- [INSTRUCTIONS TO FOLLOW]: Pick every line out of the entries below that holds the string "computer", and report them.

- [DATA EXTRACT]:
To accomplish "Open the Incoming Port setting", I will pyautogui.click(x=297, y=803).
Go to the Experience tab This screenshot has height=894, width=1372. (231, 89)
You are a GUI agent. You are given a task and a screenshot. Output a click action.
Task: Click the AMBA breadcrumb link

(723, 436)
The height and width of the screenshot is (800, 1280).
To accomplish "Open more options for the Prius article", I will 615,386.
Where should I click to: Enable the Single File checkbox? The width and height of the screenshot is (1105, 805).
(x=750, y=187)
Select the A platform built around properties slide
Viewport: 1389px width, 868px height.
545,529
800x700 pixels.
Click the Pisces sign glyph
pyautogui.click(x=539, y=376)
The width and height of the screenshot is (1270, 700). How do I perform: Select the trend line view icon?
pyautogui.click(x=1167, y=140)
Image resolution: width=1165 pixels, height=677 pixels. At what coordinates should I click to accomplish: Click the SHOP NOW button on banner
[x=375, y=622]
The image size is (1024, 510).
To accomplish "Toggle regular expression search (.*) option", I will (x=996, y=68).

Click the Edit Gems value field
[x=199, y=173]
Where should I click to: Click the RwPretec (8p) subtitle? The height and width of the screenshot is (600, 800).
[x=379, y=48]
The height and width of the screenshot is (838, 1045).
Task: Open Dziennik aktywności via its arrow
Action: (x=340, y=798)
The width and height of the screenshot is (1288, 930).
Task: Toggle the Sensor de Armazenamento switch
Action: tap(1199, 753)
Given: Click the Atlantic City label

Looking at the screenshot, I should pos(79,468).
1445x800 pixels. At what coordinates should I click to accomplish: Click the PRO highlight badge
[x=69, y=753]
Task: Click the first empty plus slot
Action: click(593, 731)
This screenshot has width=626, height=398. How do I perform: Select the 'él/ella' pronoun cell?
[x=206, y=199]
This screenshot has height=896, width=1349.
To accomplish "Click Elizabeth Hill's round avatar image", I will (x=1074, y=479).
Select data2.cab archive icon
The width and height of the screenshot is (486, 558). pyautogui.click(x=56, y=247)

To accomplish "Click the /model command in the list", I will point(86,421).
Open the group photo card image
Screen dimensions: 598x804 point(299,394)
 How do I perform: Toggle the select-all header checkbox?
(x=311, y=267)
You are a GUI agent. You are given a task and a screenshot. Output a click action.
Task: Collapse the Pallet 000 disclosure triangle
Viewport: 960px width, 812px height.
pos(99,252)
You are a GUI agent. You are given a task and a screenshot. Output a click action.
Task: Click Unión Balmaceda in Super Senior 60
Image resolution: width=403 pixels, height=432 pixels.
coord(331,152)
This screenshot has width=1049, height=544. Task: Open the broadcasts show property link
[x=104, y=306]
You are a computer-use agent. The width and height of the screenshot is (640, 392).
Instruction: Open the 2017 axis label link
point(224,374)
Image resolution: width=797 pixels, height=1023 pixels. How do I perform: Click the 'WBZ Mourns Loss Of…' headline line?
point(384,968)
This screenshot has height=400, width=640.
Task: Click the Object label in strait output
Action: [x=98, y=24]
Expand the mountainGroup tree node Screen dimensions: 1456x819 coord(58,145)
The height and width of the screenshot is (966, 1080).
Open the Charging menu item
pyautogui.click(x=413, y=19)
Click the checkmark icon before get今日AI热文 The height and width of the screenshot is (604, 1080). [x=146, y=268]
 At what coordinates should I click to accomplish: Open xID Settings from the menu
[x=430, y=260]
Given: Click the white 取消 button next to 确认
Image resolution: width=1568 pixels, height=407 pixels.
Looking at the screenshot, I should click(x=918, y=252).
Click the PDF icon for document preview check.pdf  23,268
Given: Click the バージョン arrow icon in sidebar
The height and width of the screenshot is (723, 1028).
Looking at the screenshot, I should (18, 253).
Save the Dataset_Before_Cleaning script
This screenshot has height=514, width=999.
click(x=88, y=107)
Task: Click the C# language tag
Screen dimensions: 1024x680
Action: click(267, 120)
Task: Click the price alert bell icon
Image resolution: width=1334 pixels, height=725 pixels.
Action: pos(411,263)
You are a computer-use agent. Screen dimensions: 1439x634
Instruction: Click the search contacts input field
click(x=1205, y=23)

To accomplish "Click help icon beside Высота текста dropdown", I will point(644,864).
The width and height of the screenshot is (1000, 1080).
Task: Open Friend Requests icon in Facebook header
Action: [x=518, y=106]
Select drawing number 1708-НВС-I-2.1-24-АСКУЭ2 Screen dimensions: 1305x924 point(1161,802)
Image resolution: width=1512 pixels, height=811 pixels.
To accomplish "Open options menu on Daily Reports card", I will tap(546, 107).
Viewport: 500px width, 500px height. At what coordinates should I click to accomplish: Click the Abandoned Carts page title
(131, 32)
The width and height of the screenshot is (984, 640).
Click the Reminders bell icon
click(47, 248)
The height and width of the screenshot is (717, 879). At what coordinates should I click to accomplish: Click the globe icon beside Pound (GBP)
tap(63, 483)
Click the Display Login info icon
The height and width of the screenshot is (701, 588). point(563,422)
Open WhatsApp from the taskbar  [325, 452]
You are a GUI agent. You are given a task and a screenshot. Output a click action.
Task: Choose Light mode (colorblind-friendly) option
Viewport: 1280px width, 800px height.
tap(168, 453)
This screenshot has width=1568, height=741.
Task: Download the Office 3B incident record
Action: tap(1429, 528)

- [WRITTEN SOLUTION]:
You are a computer-use agent. The width and height of the screenshot is (640, 392).
You are a computer-use agent. Screen dimensions: 1439x634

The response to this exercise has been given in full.